Title :
Robust Logistic Principal Component Regression for classification of data in presence of outliers
Author :
Wu, H.C. ; Chan, S.C. ; Tsui, K.M.
Author_Institution :
Dept. of Electr. & Electron. Eng., Univ. of Hong Kong, Hong Kong, China
Abstract :
The Logistic Principal Component Regression (LPCR) has found many applications in classification of high-dimensional data, such as tumor classification using microarray data. However, when the measurements are contaminated and/or the observations are mislabeled, the performance of the LPCR will be significantly degraded. In this paper, we propose a new robust LPCR based on M-estimation, which constitutes a versatile framework to reduce the sensitivity of the estimators to outliers. In particular, robust detection rules are used to first remove the contaminated measurements and then a modified Huber function is used to further remove the contributions of the mislabeled observations.
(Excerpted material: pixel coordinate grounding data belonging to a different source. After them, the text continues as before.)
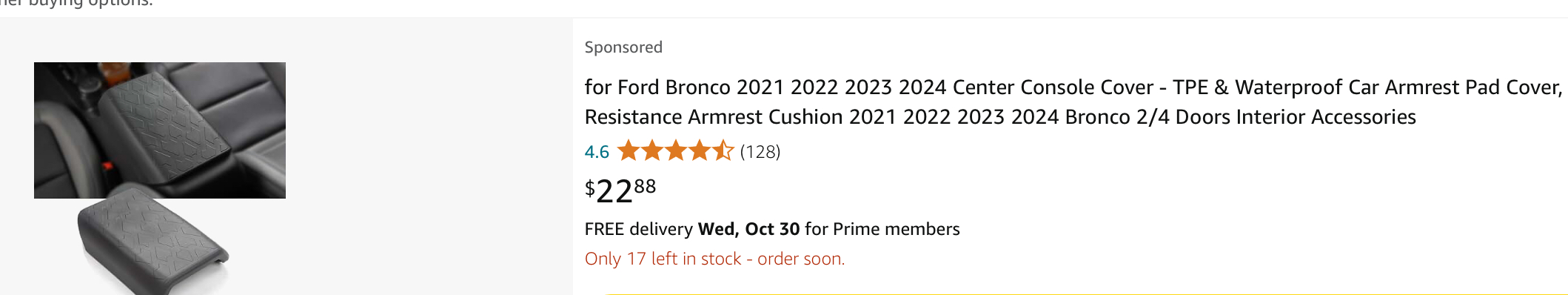Click the $22.88 price
The height and width of the screenshot is (295, 1568).
[620, 190]
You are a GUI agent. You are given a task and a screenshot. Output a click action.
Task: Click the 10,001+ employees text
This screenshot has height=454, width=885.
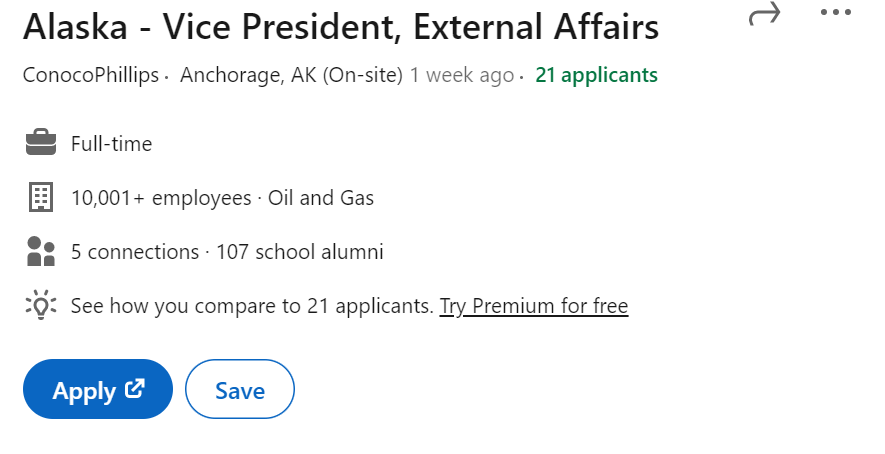[x=161, y=198]
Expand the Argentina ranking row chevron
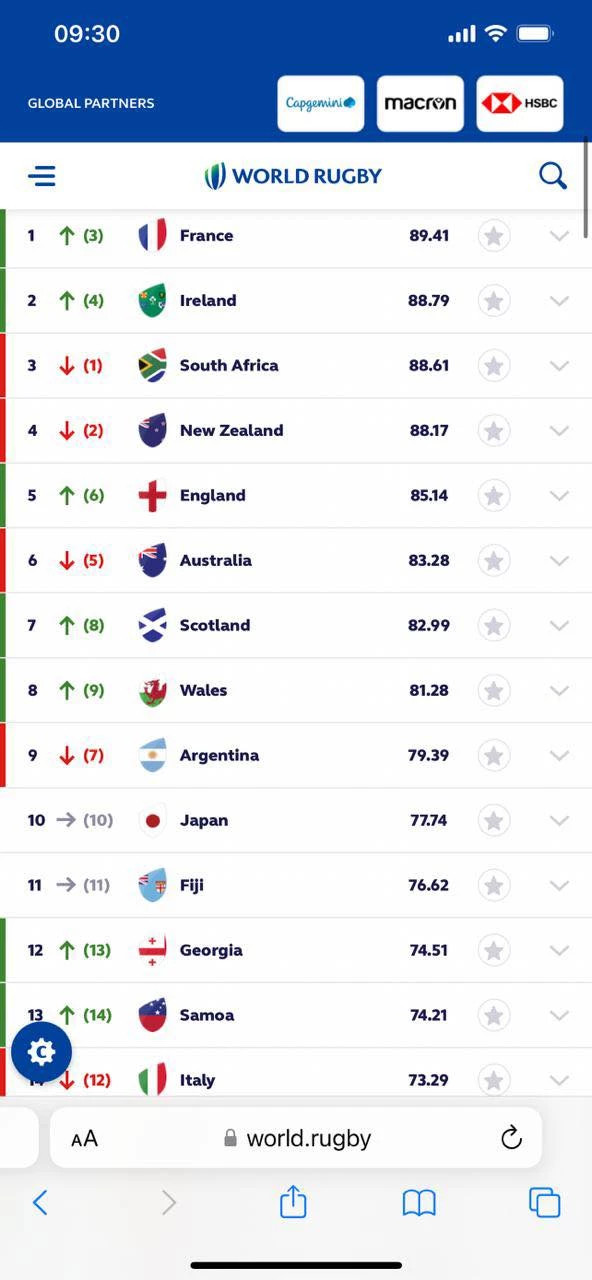 (x=559, y=756)
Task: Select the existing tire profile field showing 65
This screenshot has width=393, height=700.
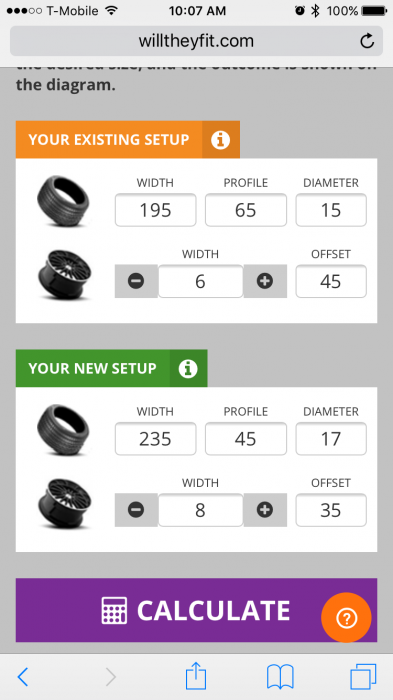Action: 246,210
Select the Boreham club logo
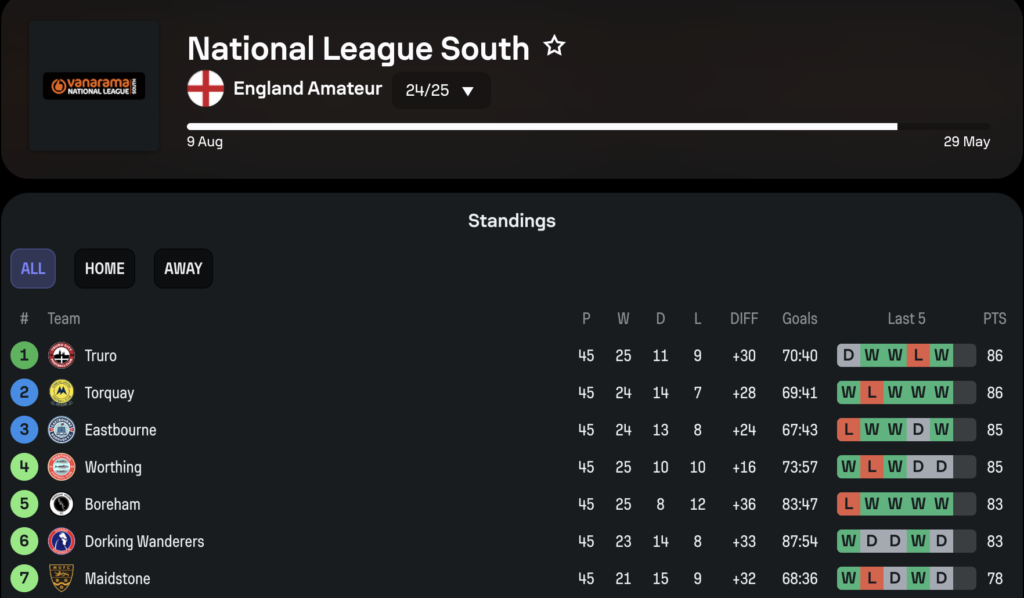Viewport: 1024px width, 598px height. (x=61, y=504)
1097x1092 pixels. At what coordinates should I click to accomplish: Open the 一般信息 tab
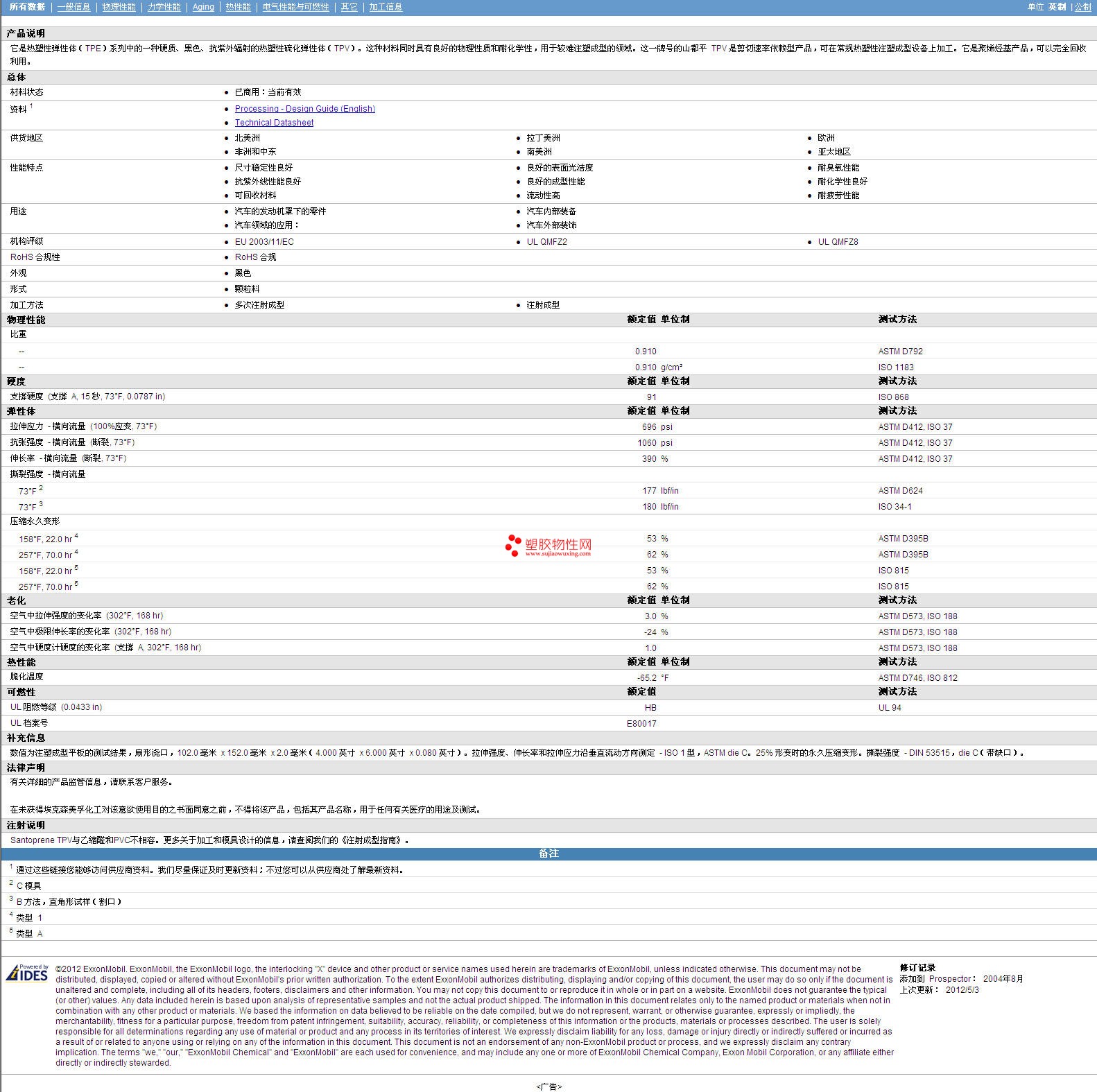pyautogui.click(x=74, y=7)
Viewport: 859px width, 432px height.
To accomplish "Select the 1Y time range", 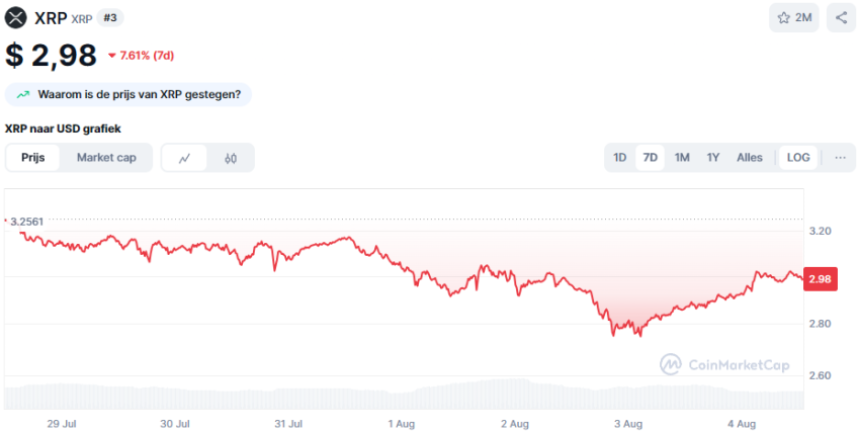I will 713,157.
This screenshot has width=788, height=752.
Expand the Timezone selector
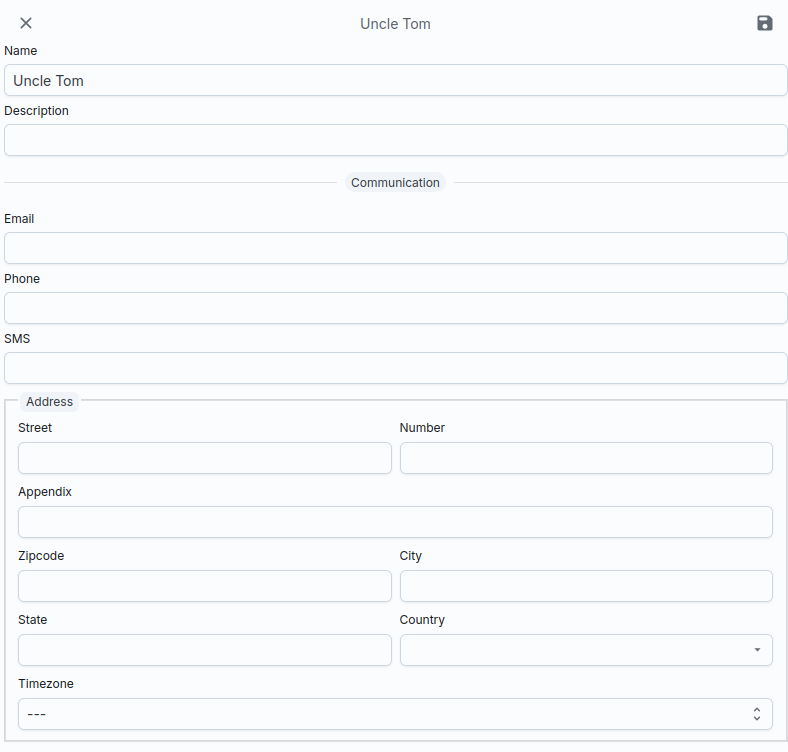395,714
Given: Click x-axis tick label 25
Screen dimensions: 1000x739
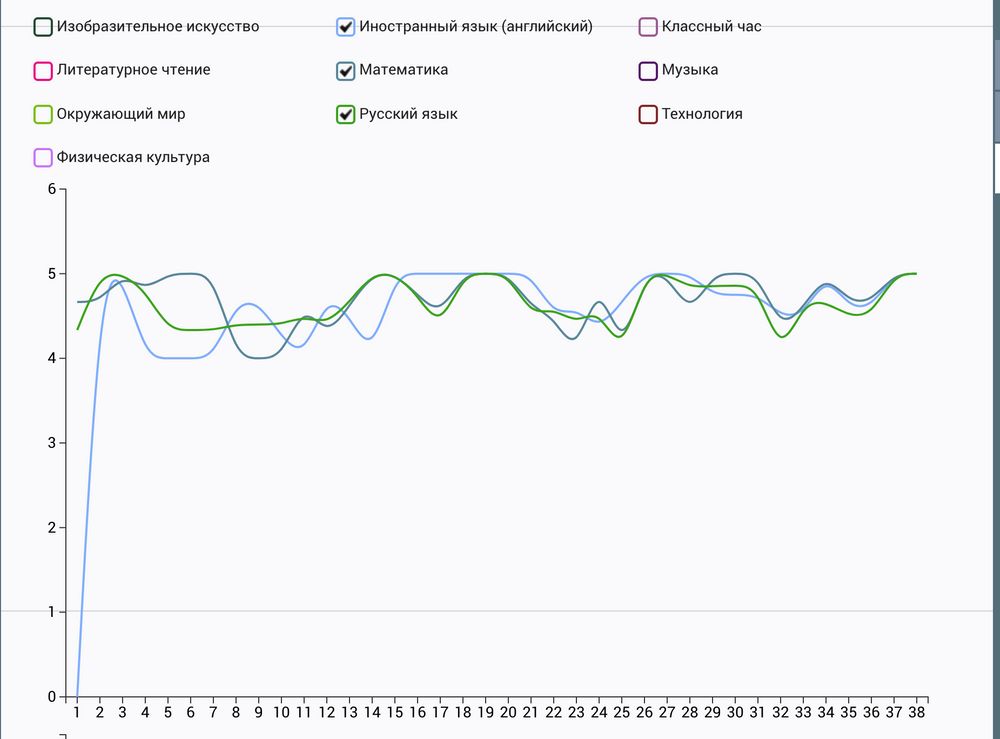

Experimental results show that the proposed method generally outperforms the conventional LPCR under the presence of outliers, while maintaining a performance comparable to that obtained under normal condition.
Keywords :
data handling; pattern classification; principal component analysis; regression analysis; Huber function; LPCR; data classification; high-dimensional data; microarray data; outliers presence; robust logistic principal component regression; tumor classification; versatile framework; Accuracy; Classification algorithms; Eigenvalues and eigenfunctions; Logistics; Measurement uncertainty; Pollution measurement; Robustness;
Conference_Titel :
Circuits and Systems (ISCAS), 2012 IEEE International Symposium on
Conference_Location :
Seoul
Print_ISBN :
978-1-4673-0218-0
DOI :
10.1109/ISCAS.2012.6271894